3. It is Ok to Say No
Not being able to say no can be hard for someone who struggles with self-worth. Many times I considered myself a people pleaser and would agree even if that is not what I wanted to have happened. I feel it was more of a fear of not being accepted by those around me. I starved for acceptance because I did not recognize myself. When I started to say what I wanted to say and do what I wanted to do I gained a sense of power. I had control over what I thought was right. Being able to say no and be comfortable also gave me freedom from always being told what people would just automatically expect from me. It is ok to not go with the flow that’s part of being an individual.
Also, remember that it is ok to say no to someone who wants to bring you down. There are people out there that merely might wish to see you fail. Rember that this is not your problem and you do not have to accept their treatment. Stand up for yourself and be strong. Embrace who you are and love what makes you different from others.

4. Have a Plan
Just like setting goals having a plan for life gives you the motivation to work on things you want to change. Plan on knowing how to handle certain situations and people around you that might affect how you view yourself. If you are prepared, it will be easier for you to deal with these situations in life. Not everyone and everything will be on your side, and that is ok as long as you know how to handle these types.

5. Do Something
Do something fun and make the day great. Many times if I have a bummer day I just solely go for a walk to clear my thoughts and breathe. Read a good book or listen to pleasant music. Anything to boost the mood you are battling is better than just sitting there feeling bad about yourself. Enjoy life and remember that you are worth the time take and check with yourself. Invest in a hobby that makes you happy. Nothing is better than using your energy and creativity on something that heals you.

6. Choose You
Choosing you is not selfish. I had a hard time with this one when I became a mother. I had this desire to sacrifice myself and my world for my kids. I still do this, and every once in a while I need to take a step back. How can you help anyone when you are not helping yourself. Everyone needs time to reflect and grow and not choosing yourself holds you back from doing this. When I need time, I take time, and when I am done, I am a better mother, wife, and person for taking the time. Many times when dealing with not feeling worthy you feel as if you should not love yourself and this is not the case. Take the time to help yourself gain the respect you deserve.

7. Exercise
Getting up and moving can naturally boost your mood.
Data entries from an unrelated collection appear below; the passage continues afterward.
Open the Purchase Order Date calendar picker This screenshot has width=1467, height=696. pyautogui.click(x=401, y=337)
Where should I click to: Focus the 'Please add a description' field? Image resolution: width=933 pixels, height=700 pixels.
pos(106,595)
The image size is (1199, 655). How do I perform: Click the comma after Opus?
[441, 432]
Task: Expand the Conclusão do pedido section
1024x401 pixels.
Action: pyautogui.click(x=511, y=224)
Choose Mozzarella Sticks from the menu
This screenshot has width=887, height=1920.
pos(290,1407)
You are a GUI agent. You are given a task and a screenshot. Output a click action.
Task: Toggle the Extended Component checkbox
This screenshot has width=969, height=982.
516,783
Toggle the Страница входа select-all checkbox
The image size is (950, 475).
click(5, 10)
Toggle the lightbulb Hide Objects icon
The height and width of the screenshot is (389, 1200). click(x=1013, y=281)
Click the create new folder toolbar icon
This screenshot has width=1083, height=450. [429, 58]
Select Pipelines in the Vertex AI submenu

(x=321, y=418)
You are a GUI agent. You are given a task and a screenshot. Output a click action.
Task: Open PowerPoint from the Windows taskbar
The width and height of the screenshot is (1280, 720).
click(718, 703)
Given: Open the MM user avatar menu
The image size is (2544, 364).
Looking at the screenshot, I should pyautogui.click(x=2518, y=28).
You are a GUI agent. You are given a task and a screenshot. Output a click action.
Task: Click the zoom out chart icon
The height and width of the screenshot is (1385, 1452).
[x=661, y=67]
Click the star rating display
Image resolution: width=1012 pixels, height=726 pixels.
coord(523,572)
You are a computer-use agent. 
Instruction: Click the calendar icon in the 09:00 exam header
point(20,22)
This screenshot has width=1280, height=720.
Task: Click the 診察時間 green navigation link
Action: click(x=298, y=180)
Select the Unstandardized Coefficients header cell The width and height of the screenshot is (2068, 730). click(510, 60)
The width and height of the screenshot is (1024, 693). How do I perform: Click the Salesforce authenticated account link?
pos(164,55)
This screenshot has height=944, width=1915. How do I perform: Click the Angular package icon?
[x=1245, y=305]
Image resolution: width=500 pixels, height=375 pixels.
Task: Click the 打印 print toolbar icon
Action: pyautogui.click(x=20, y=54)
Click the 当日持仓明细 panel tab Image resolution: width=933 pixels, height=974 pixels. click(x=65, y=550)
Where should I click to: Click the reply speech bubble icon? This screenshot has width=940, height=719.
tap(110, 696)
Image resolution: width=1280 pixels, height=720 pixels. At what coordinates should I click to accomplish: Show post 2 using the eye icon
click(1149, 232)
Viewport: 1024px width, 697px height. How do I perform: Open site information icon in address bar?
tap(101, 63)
Not only can this be positive to your mind it can be positive on your physical aspect as well. Exercise gets the body and minds active. Physical activity can get the endorphins going, and it can also help you in times of stress. I have friends that run merely because it is a form of therapy for them. Exercise can help you focus on goals and challenge you in ways you never thought possible. Challenging yourself can boost confidence and give you a sense of accomplishment.

How much are you worth? Take the time to understand and appreciate the things you do. Remember not to let negative people and actions get in the way of enjoying who you are. Surround yourself with positive people and energy. Know that you are not perfect and it is ok to be who you are. Being able to be strong will help you see your dignity.